Alguns episódios da vida de Santo Antonino

Um dia, um jovem de dezasseis anos, António di Ser Nicolò Pierozzi Forciglioni, apresentava-se no convento de Fiesole, e pedia-lhe que lhe dessem o hábito dominicano. Vendo-o, porém, tão infante, e no intuito de, sem ofensa, desembaraçar-se daquela súplica, foi informado de que, para ser admitido na Ordem, era preciso saber de cor todo o Livro de Decretos. Sabia-o António de Ser Nicoló? Pois, quando o soubesse, voltasse a procurá-los....

Ora, não havia decorrido um ano, e eis que se apresenta pela segunda vez António Forciglioni, e, com certo garbo, declara saber na ponta da língua todos as leis canónicas incluídas nos Livros dos Decretos ! O mestre de noviços, Frei Dominici pode examiná-lo. O jovem nada receia. Frei Dominici, de facto, submete-o a um exame rigoroso, e verdadeiramente maravilhado com o talento precoce daquele menino prodígio (que não era outro senão o futuro santo Antonino), abre-lhe alegremente as portas do convento e dá-lhe, conforme prometido, a vestidura dominicana.
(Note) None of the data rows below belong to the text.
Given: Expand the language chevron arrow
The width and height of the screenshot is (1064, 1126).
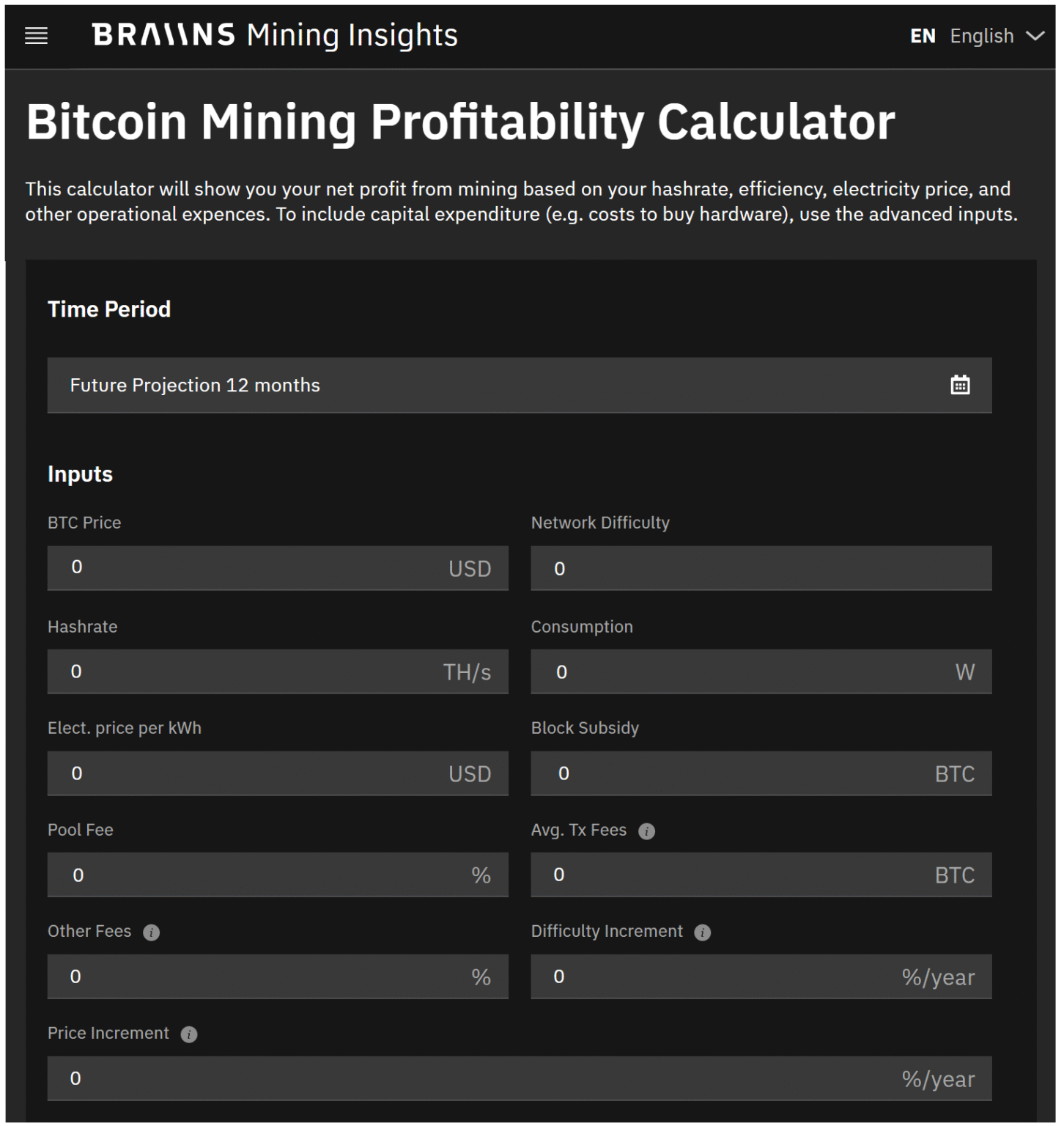Looking at the screenshot, I should [x=1035, y=35].
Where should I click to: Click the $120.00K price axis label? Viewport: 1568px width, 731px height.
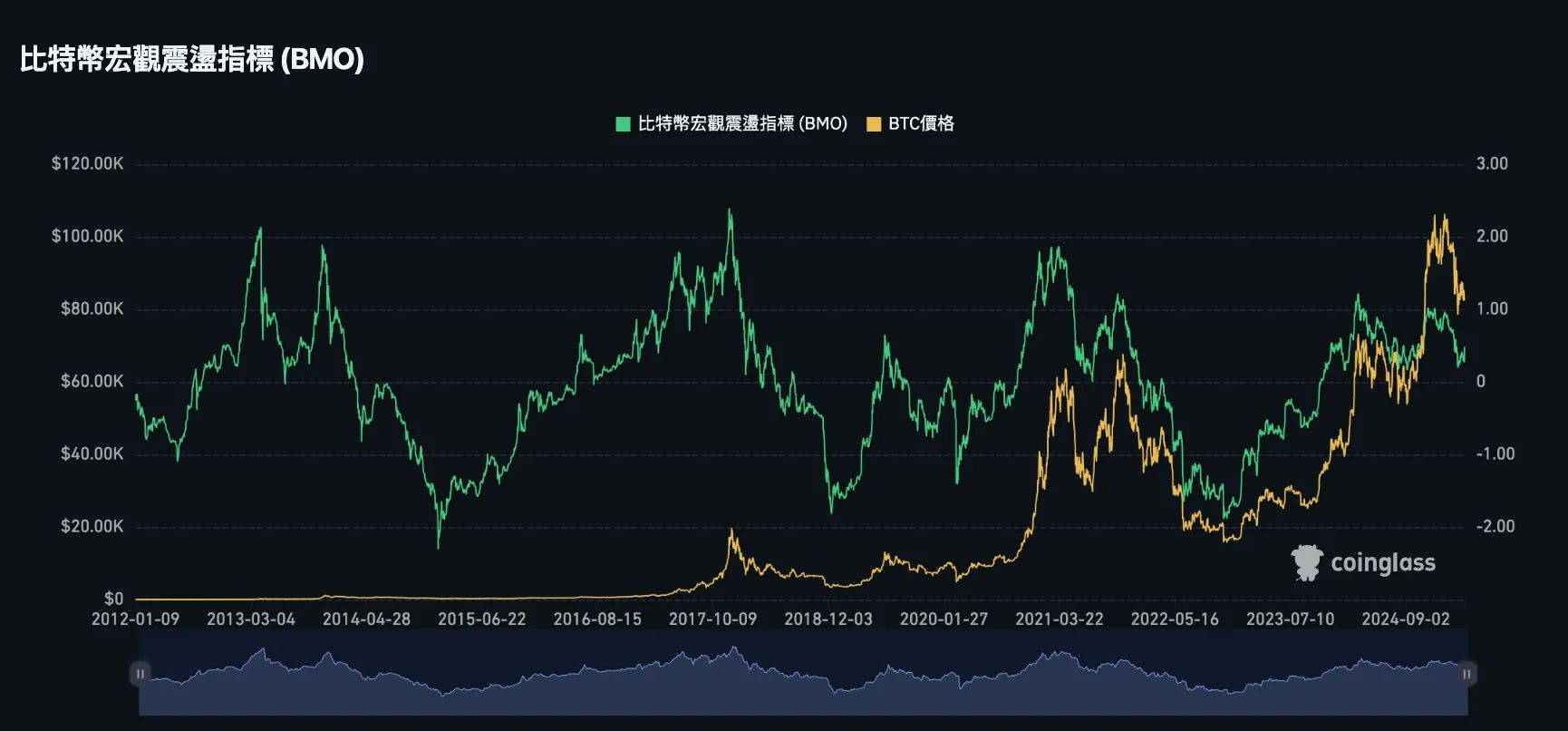87,164
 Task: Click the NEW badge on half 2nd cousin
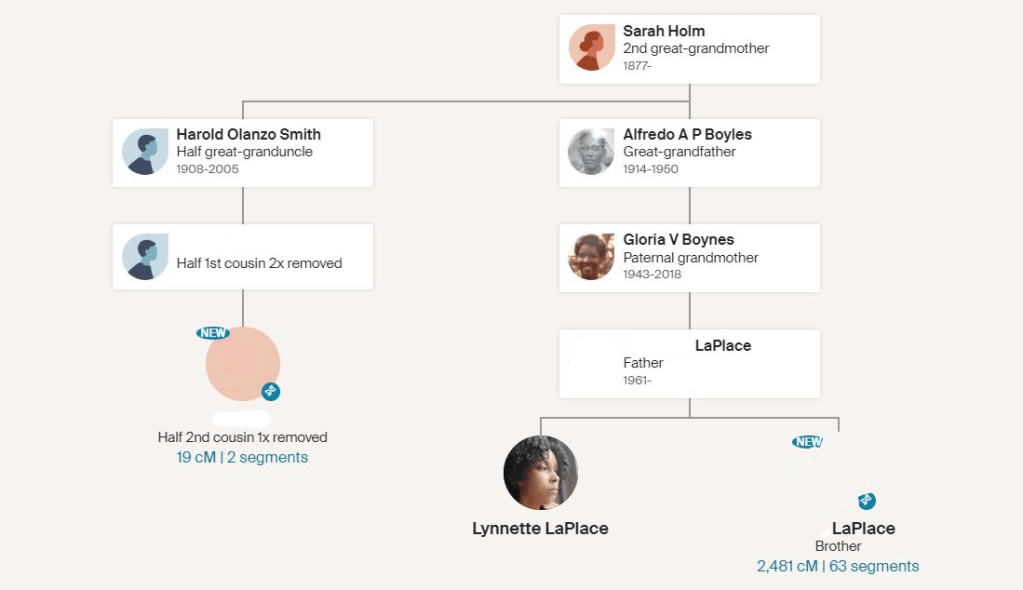213,333
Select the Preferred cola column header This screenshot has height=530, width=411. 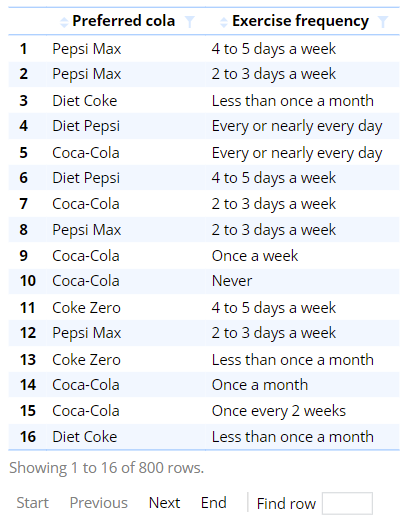point(124,21)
Feito em Cortona o noviciado e depois a profissão, tornou Santo Antonino a Fiesole, onde permaneceu alguns anos, vivendo sempre na mais perfeita austeridade, usando cilícios, disciplinando-se até ao sangue, dormindo sobre troncos de árvores, não comendo carne, não bebendo vinho...

Espalhou-se com a rapidez da luz a fama de santidade do ilustre dominicano: não era unicamente a sua enorme sabedoria, a sua vastíssima cultura, o seu talento singular que o faziam objecto da universal admiração; era, outrossim, o seu espírito de penitência, a sua humildade, a sua modéstia.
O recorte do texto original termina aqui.